Le montant des capitaux dont la banque pourrait avoir besoin est estimé entre 4 et 9 milliards de francs (le même montant en euros), selon les différents spécialistes du secteur. Ceux de Barclays jugent qu’il faudra «lever entre 6 et 9 milliards de francs avant cessions pour mettre en œuvre un plan de restructuration crédible».
La banque pourrait vendre des actifs afin d’attendre de meilleures conditions pour lancer une augmentation de capital, selon Flora Bocahut, analyste chez Jefferies.
Les rumeurs portent en particulier sur les produits titrisés, des produits structurés qui permettent de transformer des actifs peu liquides en titres pouvant être vendus sur les marchés financiers. Selon le «Wall Street Journal», la banque serait sur le point de sceller leur vente bien qu’il s’agisse d’une activité très rentable.
«Des changements stratégiques doivent se produire», a insisté Flora Bocahut alors que la banque, à force de pertes va finir par ne plus atteindre ses objectifs de solvabilité à moyen terme.
Un marché peu porteur
Le contexte de marché est toutefois peu porteur. Mardi, la grande rivale suisse UBS a comme les grandes banques d’affaires américaines fait état d’une baisse de ses revenus dans sa banque d’investissement.
Au troisième trimestre, la forte volatilité des marchés depuis la guerre en Ukraine et les craintes de récession ont freiné la demande pour les opérations telles que les émissions d’emprunts, introductions en Bourse ou fusions et acquisitions.
«L’environnement économique qui se détériore rapidement et les récentes turbulences de marché pourraient compliquer la mise en œuvre des plans de restructuration de la direction», avait averti début octobre l’agence de notation Standard & Poor’s.
Mauvaises affaires
Lors de ce point stratégique, l’attention se portera en particulier sur la banque d’affaires dont les investisseurs réclament une réforme depuis plusieurs années.
Gourmande en capitaux, elle a été la source de lourdes pertes qui ont fait plonger les comptes de Credit Suisse dans le rouge, éclipsant ses autres activités considérées comme plus stables, comme la gestion de fortune ou sa banque suisse, qui regroupe ses activités domestiques.
En 2021, la banque d’affaires avait essuyé une perte de 3,7 milliards de francs avant d’enchaîner sur une perte de 992 millions au premier semestre 2022.
En mars 2021, Credit Suisse, le numéro deux du secteur bancaire helvétique, a été secoué coup sur coup par la faillite de la société financière britannique Greensill, dans laquelle 10 milliards de dollars avaient été engagés, puis par l’implosion du fonds américain Archegos, qui lui a coûté plus de 5 milliards de dollars.

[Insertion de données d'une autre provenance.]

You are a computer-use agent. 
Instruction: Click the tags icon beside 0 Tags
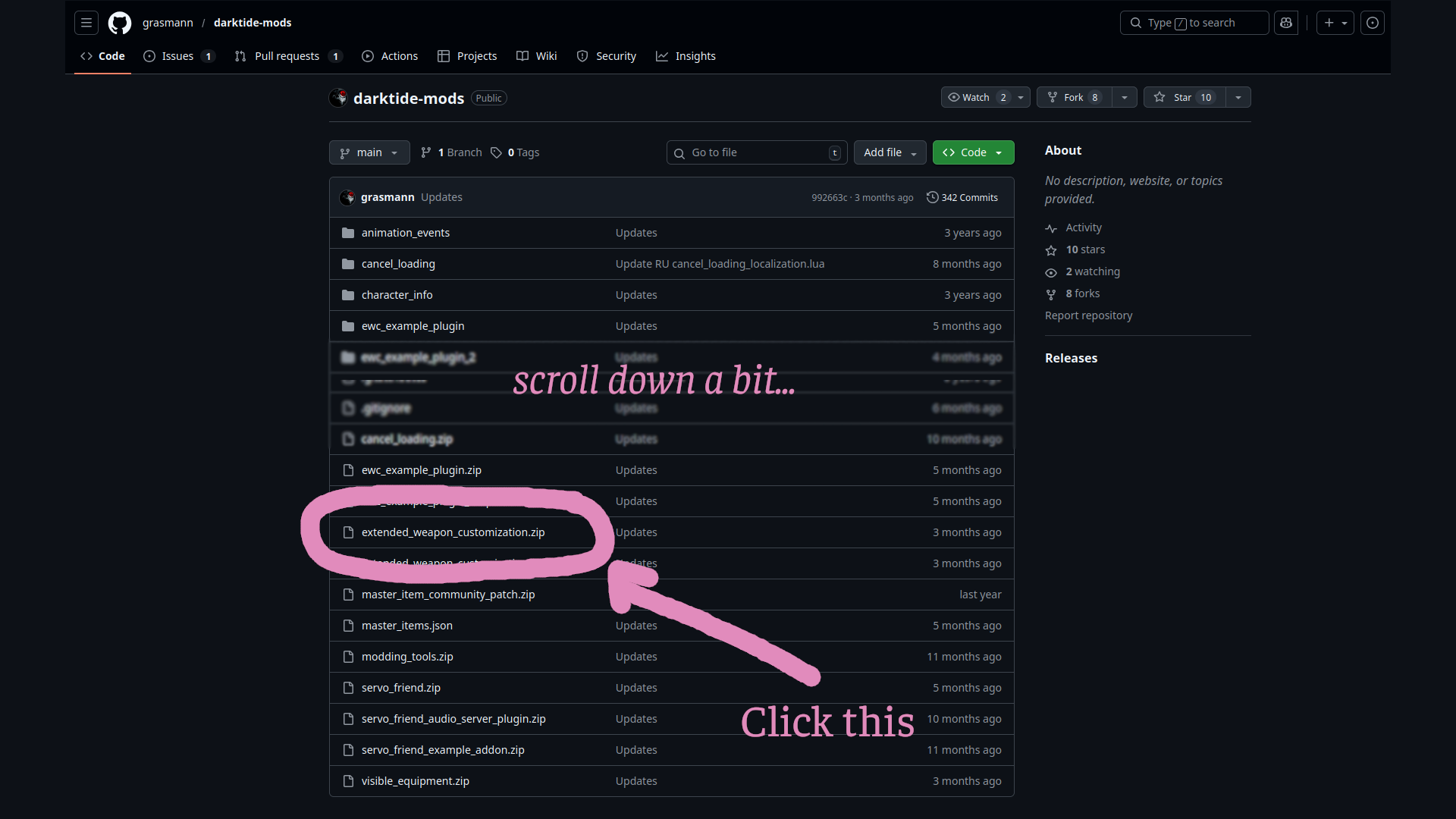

Moins que le «prix d’un café»
Sept mois plus tard, s’y étaient ajoutés 475 millions de dollars de pénalités imposées par les autorités américaines et britanniques pour ses prêts au Mozambique, au cœur d’une affaire de corruption.
Une réorganisation avait déjà été lancée l’an passé, mais s’était soldée par le départ d’un éphémère président, puis par la démission du précédent directeur général après 23 ans de carrière au sein de Credit Suisse, dont deux ans à la tête du groupe.
Début octobre, les discussions se sont enflammées sur Twitter, évoquant «un moment Lehman Brothers», en référence à la banque américaine dont la faillite avait été le déclencheur de la crise financière de 2008.
Si de nombreux spécialistes jugent une faillite de Credit Suisse hautement improbable, ces rumeurs avaient fait plonger le cours de son action, tombée à 3,158 francs suisses, soit moins que «le prix d’un café» a fustigé le magazine suisse l’Illustré.